Nel brano sulle microzone sismiche, come si chiamano le zone in cui gli effetti sismici attesi e predominanti sono riconducibili a deformazioni permanenti del territorio?

━━━ BRANO ━━━

In Italia, i criteri per la definizione delle microzone sismiche sono i seguenti[29][30]:
- zone stabili: zone dove non si ipotizzano effetti locali di rilievo;
- zone stabili suscettibili di amplificazioni locali: zone dove sono attese amplificazioni del moto sismico dovute alla litostratigrafia e alla morfologia locale;
- zone suscettibili di instabilità: zone dove gli effetti sismici attesi e predominanti sono riconducibili a deformazioni permanenti del territorio.
- Mappa del rischio sismico in Nord Europa
- Mappa isosismica storica redatta da G. Mercalli e T. Taramelli (1886) di un terremoto avvenuto in Andalusia nel 1884).
- Mappa isosismica di un terremoto avvenuto in Illinois (USA) nel 1968 (scala Mercalli MM).

━━━ DATI FORNITI ━━━

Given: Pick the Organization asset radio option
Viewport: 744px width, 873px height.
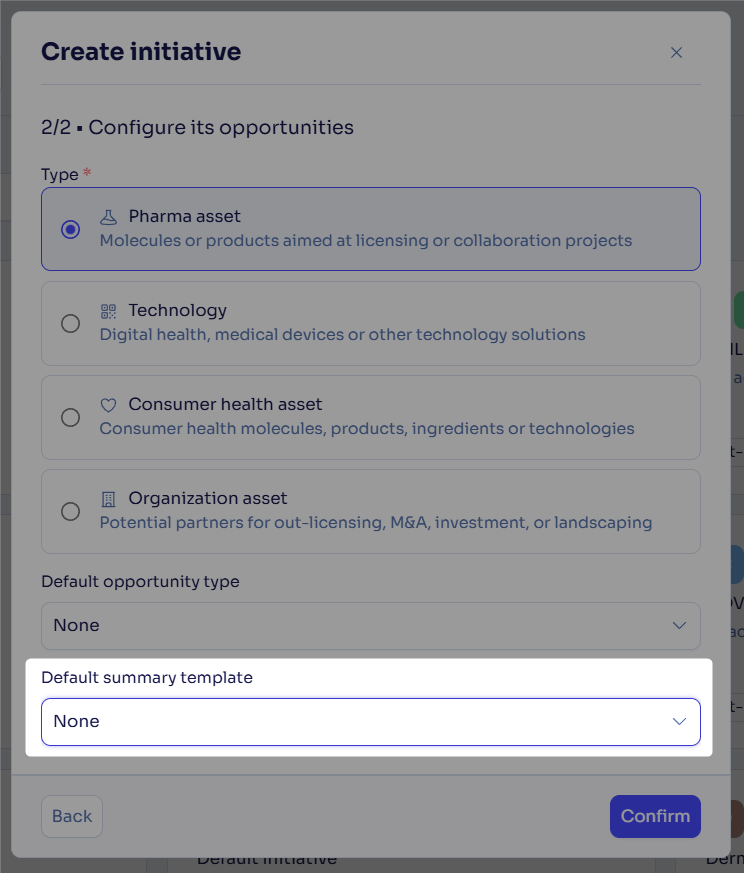Looking at the screenshot, I should pos(71,512).
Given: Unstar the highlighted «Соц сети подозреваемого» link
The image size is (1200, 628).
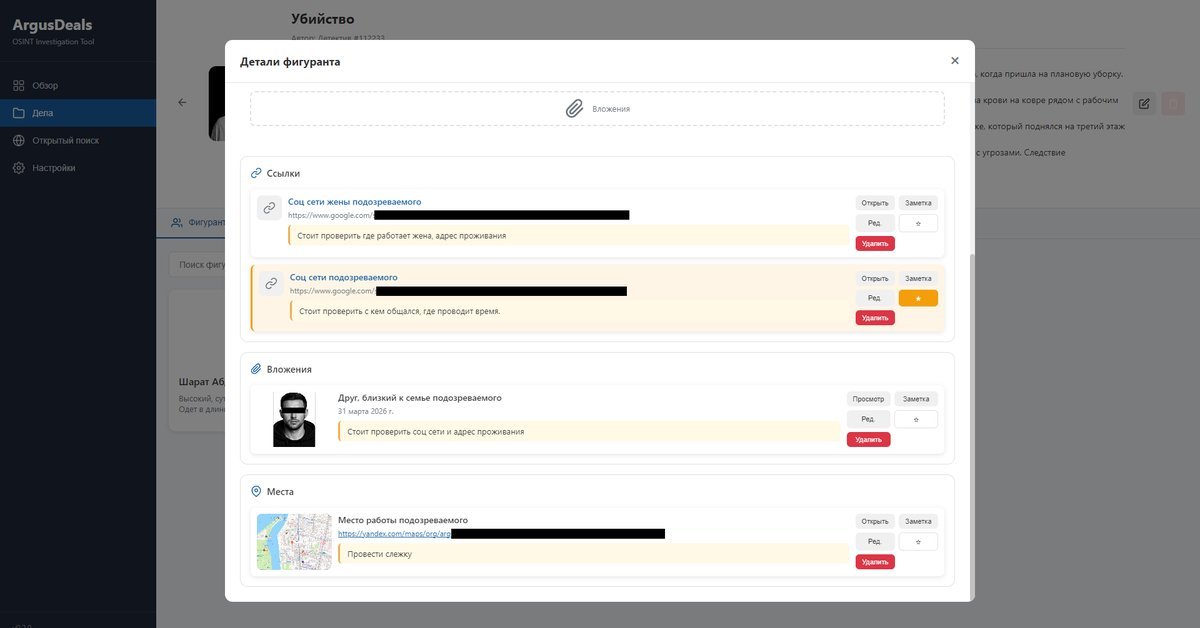Looking at the screenshot, I should coord(918,298).
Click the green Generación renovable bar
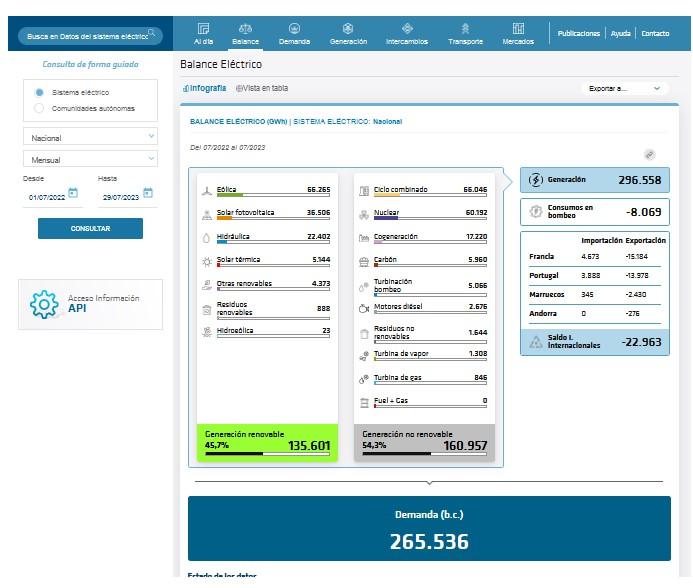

━━━

**SOLUZIONE**
Zone suscettibili di instabilità.